Stored dataset items:
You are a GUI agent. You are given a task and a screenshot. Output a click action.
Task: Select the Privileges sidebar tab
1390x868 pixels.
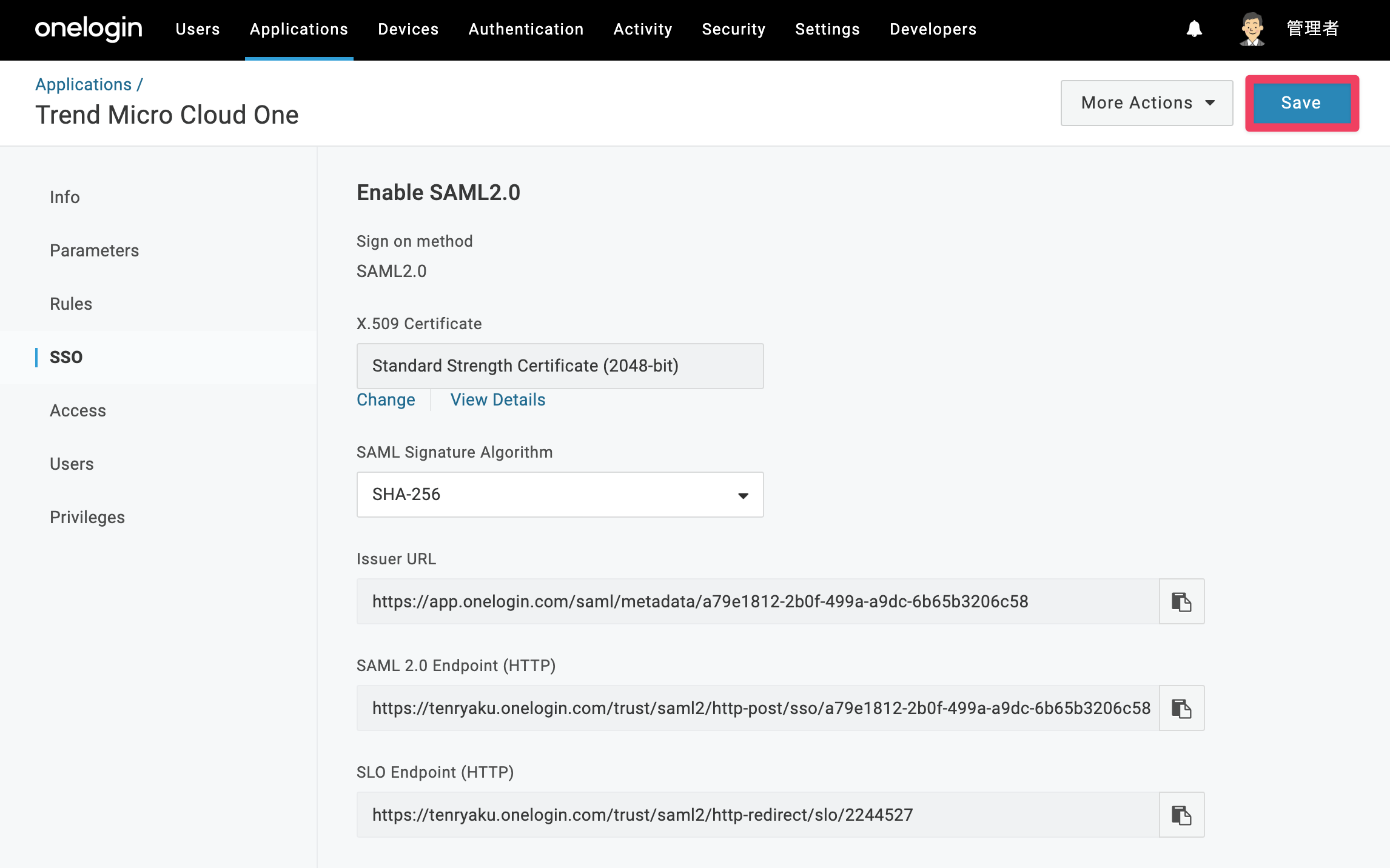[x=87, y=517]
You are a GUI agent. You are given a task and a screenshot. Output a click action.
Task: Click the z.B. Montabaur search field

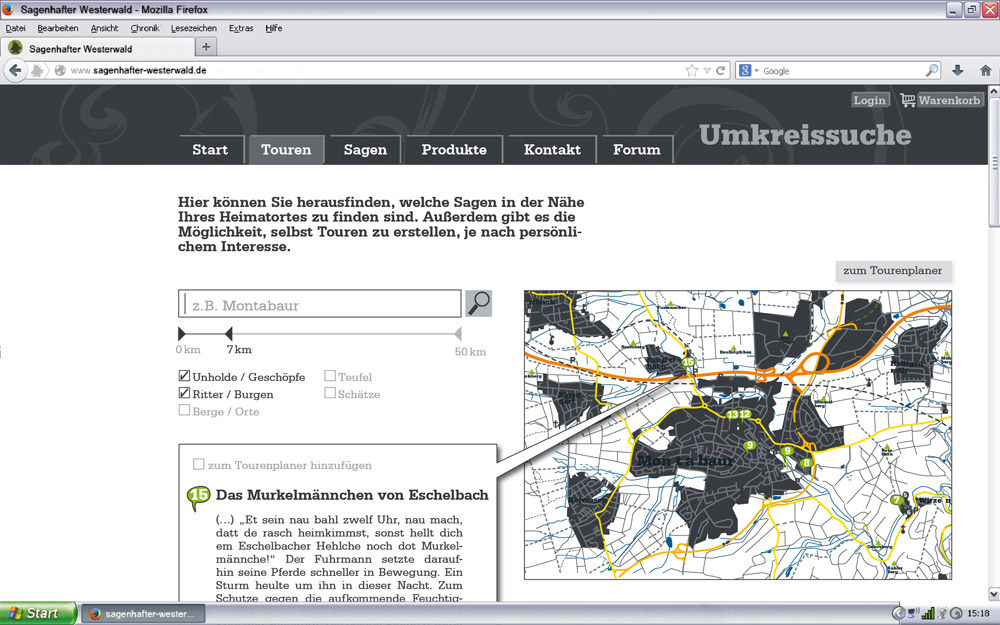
...
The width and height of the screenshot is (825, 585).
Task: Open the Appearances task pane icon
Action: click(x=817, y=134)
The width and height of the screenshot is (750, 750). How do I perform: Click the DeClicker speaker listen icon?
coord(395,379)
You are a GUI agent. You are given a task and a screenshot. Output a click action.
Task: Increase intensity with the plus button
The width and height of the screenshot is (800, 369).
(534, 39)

* Goal of the exercise:
Copy out the lines above from the line containing "1390x868 pixels." through the line containing "Task: Click the z.B. Montabaur search field", exactly, and keep the pictures out.

* Answer area:
1390x868 pixels.
[x=87, y=517]
You are a GUI agent. You are given a task and a screenshot. Output a click action.
Task: Click the z.B. Montabaur search field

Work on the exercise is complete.